Now that the water has receded I really support the call for the usual Sunday night lime to return to the Georgetown sea walls. Those in authority need to rethink their decision of removing the ‘lime’ for whatever reason. In a country like ours where finding proper work is a challenge and where unemployment and under-employment is rampant, whenever citizens create jobs even though the jobs maybe against the law or the bylaws of our country, then it is the government’s duty to study, analyse and if possible regularize these things. The reason is that citizens’ existence is hinged on these sources of employment. Persons on many occasions use these same jobs to finance schooling, pay loans, etc, and when no consideration is given to these key factors and the authorities decide to move they normally pull the ground from under their feet, leaving them to think that we have an uncaring government. Street vending is prevalent all over the globe and we in Guyana need to embrace what we have and stop trying to pattern ourselves after other countries. The things that would generate revenue and tourism are the things that are being snatched away.

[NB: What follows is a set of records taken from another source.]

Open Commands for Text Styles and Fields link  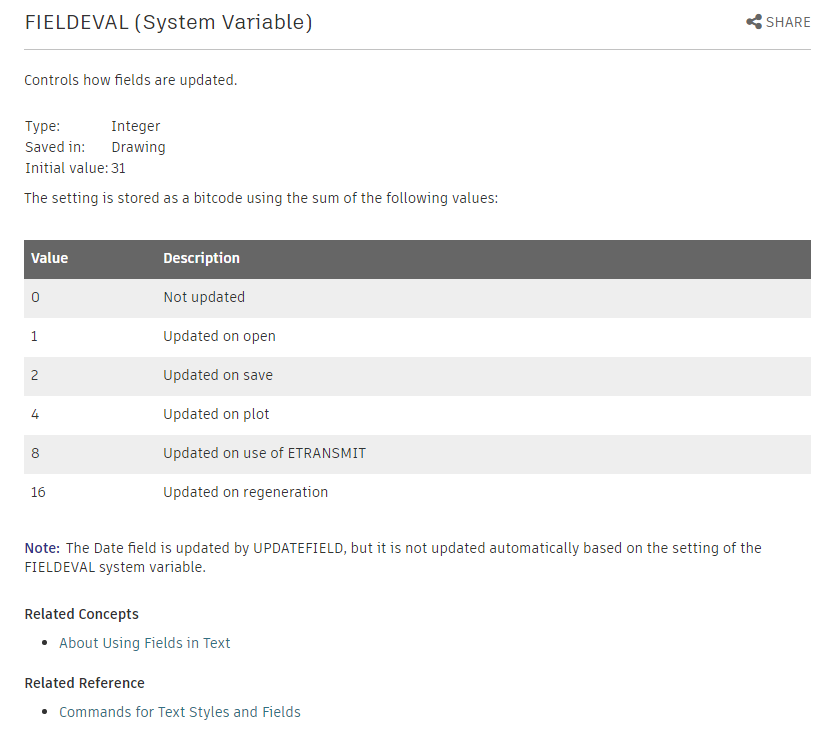tap(179, 712)
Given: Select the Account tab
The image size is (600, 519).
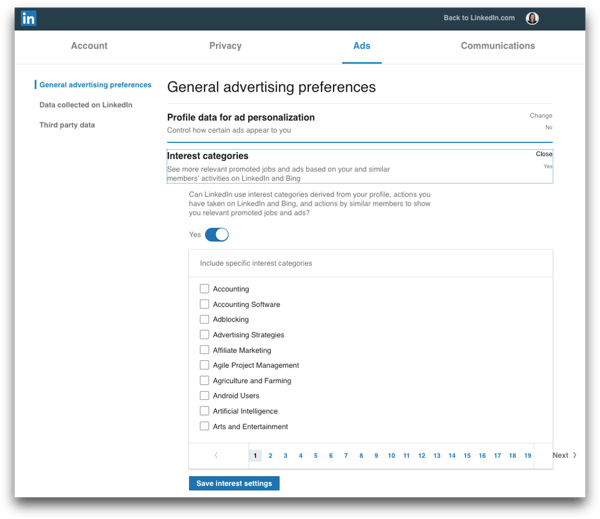Looking at the screenshot, I should [x=89, y=46].
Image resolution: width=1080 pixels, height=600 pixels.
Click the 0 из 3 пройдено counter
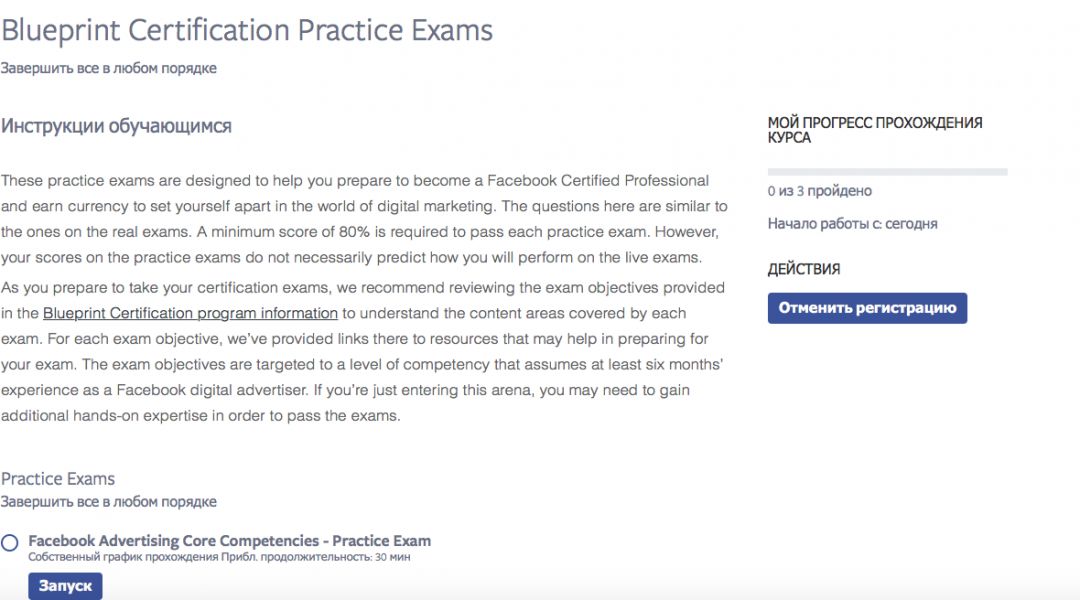[x=819, y=191]
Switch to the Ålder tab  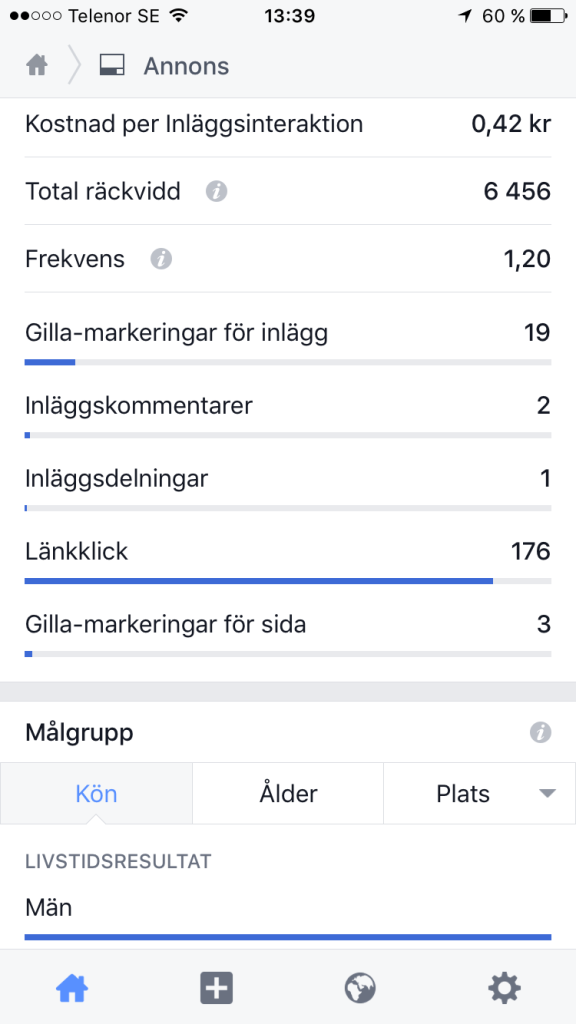click(x=288, y=793)
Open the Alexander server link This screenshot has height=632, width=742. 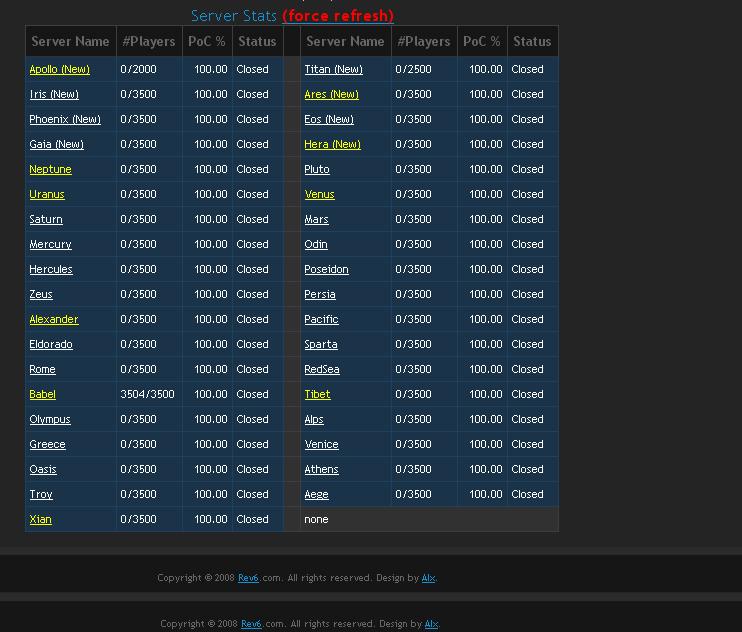53,319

The solution to the overtopping of the sea wall is simple, any gold miner ‒ and we have many in Guyana ‒ can tell you using an 8” dredge or one even smaller will allow you to dredge along the coastline and using the silt build an extended coastline maybe twenty to thirty feet wide where you can plant vegetation like mangrove, coconuts, palms, bamboo and even grass.
That people, is realistic and feasible, and we don’t have do bring any fancy foreign firm to study this. Sometimes our engineers and government officials surprise me with the solutions they come up with; I wonder what the rest of the world thinks about us?